--- START ---

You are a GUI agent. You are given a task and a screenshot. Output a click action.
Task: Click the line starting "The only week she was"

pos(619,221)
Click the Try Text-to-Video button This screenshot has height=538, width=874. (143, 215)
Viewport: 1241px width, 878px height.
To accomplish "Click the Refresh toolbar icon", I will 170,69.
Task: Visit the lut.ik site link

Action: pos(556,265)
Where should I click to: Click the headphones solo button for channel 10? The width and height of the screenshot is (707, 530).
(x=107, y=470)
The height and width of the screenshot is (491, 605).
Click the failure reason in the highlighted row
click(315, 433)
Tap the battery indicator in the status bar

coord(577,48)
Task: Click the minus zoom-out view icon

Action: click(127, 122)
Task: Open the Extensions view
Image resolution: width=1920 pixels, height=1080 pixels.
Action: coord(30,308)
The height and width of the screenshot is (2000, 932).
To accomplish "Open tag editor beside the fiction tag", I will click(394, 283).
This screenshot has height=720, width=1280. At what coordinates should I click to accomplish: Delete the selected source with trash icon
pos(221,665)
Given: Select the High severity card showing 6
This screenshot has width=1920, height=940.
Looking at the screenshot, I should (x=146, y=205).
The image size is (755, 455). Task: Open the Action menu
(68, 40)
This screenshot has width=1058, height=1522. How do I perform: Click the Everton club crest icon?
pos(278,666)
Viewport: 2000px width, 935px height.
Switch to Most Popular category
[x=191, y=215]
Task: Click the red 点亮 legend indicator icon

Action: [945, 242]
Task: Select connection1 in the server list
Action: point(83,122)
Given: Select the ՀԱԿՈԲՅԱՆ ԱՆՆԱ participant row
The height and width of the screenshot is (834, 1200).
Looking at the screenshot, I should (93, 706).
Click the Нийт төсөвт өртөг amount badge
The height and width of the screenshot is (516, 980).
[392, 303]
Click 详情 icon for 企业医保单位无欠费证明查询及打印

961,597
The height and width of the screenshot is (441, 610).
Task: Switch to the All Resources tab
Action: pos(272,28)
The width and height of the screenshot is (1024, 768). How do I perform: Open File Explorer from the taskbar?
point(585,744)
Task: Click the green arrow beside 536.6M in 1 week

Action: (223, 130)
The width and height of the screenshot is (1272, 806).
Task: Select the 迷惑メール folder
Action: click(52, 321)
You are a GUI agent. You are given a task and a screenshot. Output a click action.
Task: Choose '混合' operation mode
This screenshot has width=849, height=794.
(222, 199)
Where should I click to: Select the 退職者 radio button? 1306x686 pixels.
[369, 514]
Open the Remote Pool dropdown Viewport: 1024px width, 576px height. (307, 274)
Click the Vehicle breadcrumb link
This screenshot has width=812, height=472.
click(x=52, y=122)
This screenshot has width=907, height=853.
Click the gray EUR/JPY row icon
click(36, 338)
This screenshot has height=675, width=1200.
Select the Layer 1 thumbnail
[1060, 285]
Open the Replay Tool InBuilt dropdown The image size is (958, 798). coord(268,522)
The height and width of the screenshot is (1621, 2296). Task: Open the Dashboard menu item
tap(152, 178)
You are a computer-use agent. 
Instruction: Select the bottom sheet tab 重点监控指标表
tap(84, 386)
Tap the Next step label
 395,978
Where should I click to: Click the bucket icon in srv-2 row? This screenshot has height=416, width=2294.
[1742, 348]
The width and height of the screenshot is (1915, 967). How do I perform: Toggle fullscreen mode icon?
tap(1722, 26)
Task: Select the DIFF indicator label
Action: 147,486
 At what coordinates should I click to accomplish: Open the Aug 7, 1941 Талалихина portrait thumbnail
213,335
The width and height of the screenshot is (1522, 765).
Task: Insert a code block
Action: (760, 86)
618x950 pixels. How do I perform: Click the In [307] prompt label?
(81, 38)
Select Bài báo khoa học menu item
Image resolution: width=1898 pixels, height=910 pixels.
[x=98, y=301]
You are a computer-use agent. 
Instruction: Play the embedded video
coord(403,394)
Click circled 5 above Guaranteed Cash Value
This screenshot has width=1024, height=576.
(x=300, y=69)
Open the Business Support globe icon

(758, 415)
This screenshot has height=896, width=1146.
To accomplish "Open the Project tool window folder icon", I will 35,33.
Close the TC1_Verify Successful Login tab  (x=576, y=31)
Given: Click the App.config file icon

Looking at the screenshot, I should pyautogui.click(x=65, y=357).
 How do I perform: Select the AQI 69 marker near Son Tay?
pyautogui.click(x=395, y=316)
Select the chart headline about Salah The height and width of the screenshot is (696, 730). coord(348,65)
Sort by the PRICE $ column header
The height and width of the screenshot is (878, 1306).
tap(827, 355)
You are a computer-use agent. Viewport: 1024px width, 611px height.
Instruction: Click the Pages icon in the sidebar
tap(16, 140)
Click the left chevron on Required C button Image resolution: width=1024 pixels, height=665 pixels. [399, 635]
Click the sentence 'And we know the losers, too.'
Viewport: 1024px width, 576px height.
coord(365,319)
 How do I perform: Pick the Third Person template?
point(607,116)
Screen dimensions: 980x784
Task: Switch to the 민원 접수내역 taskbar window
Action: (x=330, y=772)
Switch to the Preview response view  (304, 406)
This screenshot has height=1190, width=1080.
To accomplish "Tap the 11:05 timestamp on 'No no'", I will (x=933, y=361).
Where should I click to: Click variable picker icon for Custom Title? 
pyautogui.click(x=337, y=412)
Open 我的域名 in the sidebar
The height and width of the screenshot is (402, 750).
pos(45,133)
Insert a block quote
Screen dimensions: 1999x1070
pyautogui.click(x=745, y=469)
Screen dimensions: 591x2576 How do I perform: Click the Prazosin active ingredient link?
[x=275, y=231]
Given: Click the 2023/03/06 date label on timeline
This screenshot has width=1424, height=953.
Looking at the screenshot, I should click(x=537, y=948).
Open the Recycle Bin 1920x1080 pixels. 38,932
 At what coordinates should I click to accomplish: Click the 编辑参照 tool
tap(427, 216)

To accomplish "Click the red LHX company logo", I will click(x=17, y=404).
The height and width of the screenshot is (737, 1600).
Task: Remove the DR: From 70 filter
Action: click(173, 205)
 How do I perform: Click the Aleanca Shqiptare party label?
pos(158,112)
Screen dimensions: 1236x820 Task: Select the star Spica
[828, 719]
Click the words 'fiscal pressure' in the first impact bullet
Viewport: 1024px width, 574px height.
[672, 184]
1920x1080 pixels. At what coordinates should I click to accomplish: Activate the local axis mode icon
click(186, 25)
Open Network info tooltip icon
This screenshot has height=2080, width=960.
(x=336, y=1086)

--- END ---

Given task - Revise the listing above by replacing "highlighted row" with "selected row", and leave every other part of the listing unchanged.

Exercise solution -
You are a GUI agent. You are given a task and a screenshot. Output a click action.
Task: Click the line starting "The only week she was"

pos(619,221)
Click the Try Text-to-Video button This screenshot has height=538, width=874. (143, 215)
Viewport: 1241px width, 878px height.
To accomplish "Click the Refresh toolbar icon", I will 170,69.
Task: Visit the lut.ik site link

Action: pos(556,265)
Where should I click to: Click the headphones solo button for channel 10? The width and height of the screenshot is (707, 530).
(x=107, y=470)
The height and width of the screenshot is (491, 605).
Click the failure reason in the selected row
click(315, 433)
Tap the battery indicator in the status bar

coord(577,48)
Task: Click the minus zoom-out view icon

Action: click(127, 122)
Task: Open the Extensions view
Image resolution: width=1920 pixels, height=1080 pixels.
Action: coord(30,308)
The height and width of the screenshot is (2000, 932).
To accomplish "Open tag editor beside the fiction tag", I will click(394, 283).
This screenshot has height=720, width=1280. At what coordinates should I click to accomplish: Delete the selected source with trash icon
pos(221,665)
Given: Select the High severity card showing 6
This screenshot has width=1920, height=940.
Looking at the screenshot, I should (x=146, y=205).
The image size is (755, 455). Task: Open the Action menu
(68, 40)
This screenshot has width=1058, height=1522. How do I perform: Click the Everton club crest icon?
pos(278,666)
Viewport: 2000px width, 935px height.
Switch to Most Popular category
[x=191, y=215]
Task: Click the red 点亮 legend indicator icon

Action: [945, 242]
Task: Select connection1 in the server list
Action: point(83,122)
Given: Select the ՀԱԿՈԲՅԱՆ ԱՆՆԱ participant row
The height and width of the screenshot is (834, 1200).
Looking at the screenshot, I should (93, 706).
Click the Нийт төсөвт өртөг amount badge
The height and width of the screenshot is (516, 980).
[392, 303]
Click 详情 icon for 企业医保单位无欠费证明查询及打印

961,597
The height and width of the screenshot is (441, 610).
Task: Switch to the All Resources tab
Action: pos(272,28)
The width and height of the screenshot is (1024, 768). How do I perform: Open File Explorer from the taskbar?
point(585,744)
Task: Click the green arrow beside 536.6M in 1 week

Action: (223, 130)
The width and height of the screenshot is (1272, 806).
Task: Select the 迷惑メール folder
Action: click(52, 321)
You are a GUI agent. You are given a task and a screenshot. Output a click action.
Task: Choose '混合' operation mode
This screenshot has width=849, height=794.
(222, 199)
Where should I click to: Select the 退職者 radio button? 1306x686 pixels.
[369, 514]
Open the Remote Pool dropdown Viewport: 1024px width, 576px height. (307, 274)
Click the Vehicle breadcrumb link
This screenshot has width=812, height=472.
click(x=52, y=122)
This screenshot has width=907, height=853.
Click the gray EUR/JPY row icon
click(36, 338)
This screenshot has height=675, width=1200.
Select the Layer 1 thumbnail
[1060, 285]
Open the Replay Tool InBuilt dropdown The image size is (958, 798). coord(268,522)
The height and width of the screenshot is (1621, 2296). Task: Open the Dashboard menu item
tap(152, 178)
You are a computer-use agent. 
Instruction: Select the bottom sheet tab 重点监控指标表
tap(84, 386)
Tap the Next step label
 395,978
Where should I click to: Click the bucket icon in srv-2 row? This screenshot has height=416, width=2294.
[1742, 348]
The width and height of the screenshot is (1915, 967). How do I perform: Toggle fullscreen mode icon?
tap(1722, 26)
Task: Select the DIFF indicator label
Action: 147,486
 At what coordinates should I click to accomplish: Open the Aug 7, 1941 Талалихина portrait thumbnail
213,335
The width and height of the screenshot is (1522, 765).
Task: Insert a code block
Action: (760, 86)
618x950 pixels. How do I perform: Click the In [307] prompt label?
(81, 38)
Select Bài báo khoa học menu item
Image resolution: width=1898 pixels, height=910 pixels.
[x=98, y=301]
You are a computer-use agent. 
Instruction: Play the embedded video
coord(403,394)
Click circled 5 above Guaranteed Cash Value
This screenshot has width=1024, height=576.
(x=300, y=69)
Open the Business Support globe icon

(758, 415)
This screenshot has height=896, width=1146.
To accomplish "Open the Project tool window folder icon", I will 35,33.
Close the TC1_Verify Successful Login tab  (x=576, y=31)
Given: Click the App.config file icon

Looking at the screenshot, I should pyautogui.click(x=65, y=357).
 How do I perform: Select the AQI 69 marker near Son Tay?
pyautogui.click(x=395, y=316)
Select the chart headline about Salah The height and width of the screenshot is (696, 730). coord(348,65)
Sort by the PRICE $ column header
The height and width of the screenshot is (878, 1306).
tap(827, 355)
You are a computer-use agent. Viewport: 1024px width, 611px height.
Instruction: Click the Pages icon in the sidebar
tap(16, 140)
Click the left chevron on Required C button Image resolution: width=1024 pixels, height=665 pixels. [399, 635]
Click the sentence 'And we know the losers, too.'
Viewport: 1024px width, 576px height.
coord(365,319)
 How do I perform: Pick the Third Person template?
point(607,116)
Screen dimensions: 980x784
Task: Switch to the 민원 접수내역 taskbar window
Action: (x=330, y=772)
Switch to the Preview response view  (304, 406)
This screenshot has height=1190, width=1080.
To accomplish "Tap the 11:05 timestamp on 'No no'", I will (x=933, y=361).
Where should I click to: Click variable picker icon for Custom Title? 
pyautogui.click(x=337, y=412)
Open 我的域名 in the sidebar
The height and width of the screenshot is (402, 750).
pos(45,133)
Insert a block quote
Screen dimensions: 1999x1070
pyautogui.click(x=745, y=469)
Screen dimensions: 591x2576 How do I perform: Click the Prazosin active ingredient link?
[x=275, y=231]
Given: Click the 2023/03/06 date label on timeline
This screenshot has width=1424, height=953.
Looking at the screenshot, I should click(x=537, y=948).
Open the Recycle Bin 1920x1080 pixels. 38,932
 At what coordinates should I click to accomplish: Click the 编辑参照 tool
tap(427, 216)

To accomplish "Click the red LHX company logo", I will click(x=17, y=404).
The height and width of the screenshot is (737, 1600).
Task: Remove the DR: From 70 filter
Action: click(173, 205)
 How do I perform: Click the Aleanca Shqiptare party label?
pos(158,112)
Screen dimensions: 1236x820 Task: Select the star Spica
[828, 719]
Click the words 'fiscal pressure' in the first impact bullet
Viewport: 1024px width, 574px height.
[672, 184]
1920x1080 pixels. At what coordinates should I click to accomplish: Activate the local axis mode icon
click(186, 25)
Open Network info tooltip icon
This screenshot has height=2080, width=960.
(x=336, y=1086)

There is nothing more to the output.